Yesterday I decided to put a bridle on little mare. She did really well! Today we did the saddle and man did she surprise me! A couple little crow hops and that was it. I expected at least a few good bucks. She had 30 days of training a year ago so right now this is all a refresher course for her. I used my rear cinch with her and even the owner was unsure how she was going to take that but it didn't phase her one bit. She is starting to open up to me a little bit which is a wonderful feeling. Before she just stood there quietly (which is never a bad thing) and never showed any kind of personality. Now when she is standing at the trailer (still nice and quiet) she looks for me when I walk away and will turn her head and touch me when I 'm grooming her. I love seeing her blossom. I could tell when I first saw her out in the pasture I was going to really like her. She has such a calm eye when we work together now. She spooked a little at a couple of my dog training tools (I train protection dogs) so we took some time to desensitize to those things. She over comes her spooks so fast! She really is a dream to work with. I'm taking tomorrow off to train dogs for the day. Its been getting well over 100 degrees here so I've been trying to get out to her in the mornings when its only in the mid 80's. Even at night it hasn't been getting much under 80 degrees. I think this heat wave should break in the next couple weeks and hopefully make everything a little more enjoyable. I'm going to lunge her with the saddle a couple more times (although the owner told me I can get on any time I want, she thinks she is ready). I just want to make sure our relationship is ready for it and let her get any of the year long jitters out lol

www.youtube.com/embed/bMqrHf0l4iE (nothing to exciting just a clip of my lunging her on a lunge line)


----------



## horseluvr2524 (Sep 17, 2013)

She's gorgeous!


----------



## Horse77199 (May 17, 2017)

horseluvr2524 said:


> She's gorgeous!


Thank you! she really is a great little horse. I can't wait to get on her but want to take it slow and build a good foundation.


----------



## Horse77199 (May 17, 2017)

Little Mare is giving me a run for my money the last couple days. The day before yesterday we had a rough training day. She had her sassy pants on and she ended up getting worked a little harder then I had initially wanted (it was all lunging and learning to give to the bit). Well she took it personally. The next day (yesterday) she wouldn't let me even touch her. Today it took me and hour to catch her. All I was able to do was groom her due to time restrictions  hopefully tomorrow is a better day.


----------



## RedDunPaint (Aug 23, 2015)

That's mares for ya! But they also will give it their all and are as sweet as can be on their good days. That's more than worth it for me! 

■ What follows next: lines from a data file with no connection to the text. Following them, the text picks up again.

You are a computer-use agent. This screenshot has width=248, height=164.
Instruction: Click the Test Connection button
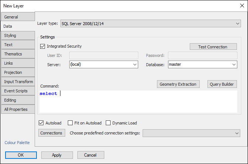[x=213, y=47]
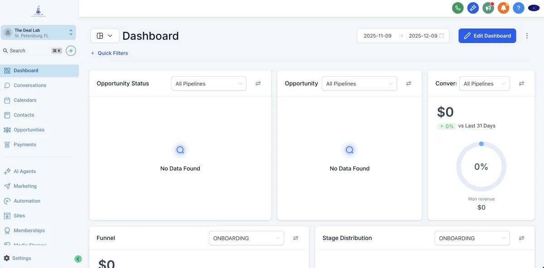Image resolution: width=544 pixels, height=268 pixels.
Task: Click the calendar icon in date range
Action: [x=442, y=36]
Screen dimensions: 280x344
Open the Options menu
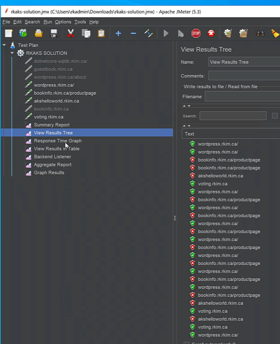(x=63, y=22)

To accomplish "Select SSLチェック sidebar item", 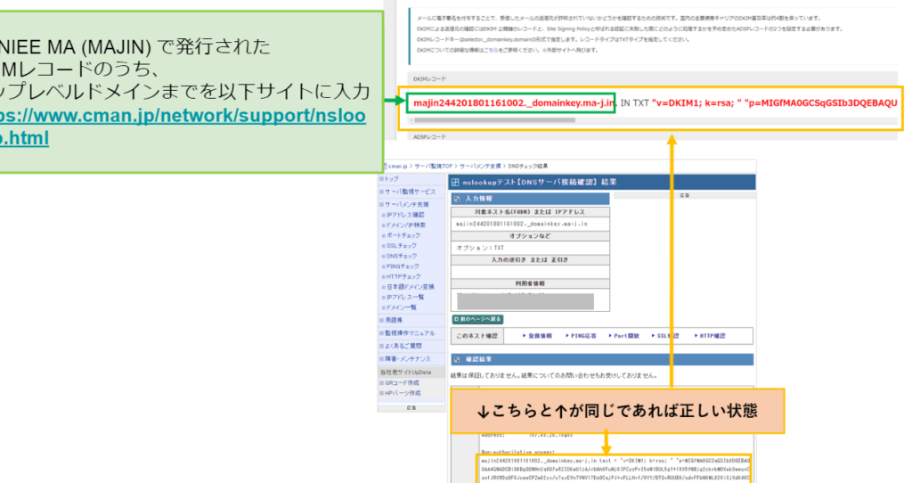I will [402, 245].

She is absolutely gorgeous, I love her color! Does she have a name besides "little mare?" If her owners don't have one for her, you should pick one out ;-) I look forward to following this journal.


----------



## Horse77199 (May 17, 2017)

RedDunPaint said:


> That's mares for ya! But they also will give it their all and are as sweet as can be on their good days. That's more than worth it for me!
> 
> She is absolutely gorgeous, I love her color! Does she have a name besides "little mare?" If her owners don't have one for her, you should pick one out
> 
> ...


Her name that the owner gave her is Precious. I'm just not a huge fan of the name so I have taken to calling her "Little Mare"  She is a lot of fun to play with. I've never been a huge fan of mares but there is something about her that I just love. She is absolutely beautiful and a good sound mind.


----------



## Horse77199 (May 17, 2017)

Unfortunately due to the continual heat wave and personal circumstances I have been unable to go train "my" (;P) little pony this past week. I went out to the property to train dogs the other day but it got dark before I could try to play with her. Although for the first time ever she came to the fence looking for me which truly made my heart happy. Hopefully next week I will be able to get back to regular training with her


----------



## Horse77199 (May 17, 2017)

Guess who got on little mare for the first time today!! ? I'm absolutely in love with her. She didn't even think about being an idiot. So calm the entire time! I just sat on her this time and practiced giving to the bit. My husbands ponied me around a couple steps but nothing exciting. I'm absolutely over the moon right now!!!


----------



## Horse77199 (May 17, 2017)

*video* 

Second time on Little Mare today! She did great. No bucks and very little weirdness. Getting her to go forward was a challenge but obviously we eventually got it. She is such a smooth horse! 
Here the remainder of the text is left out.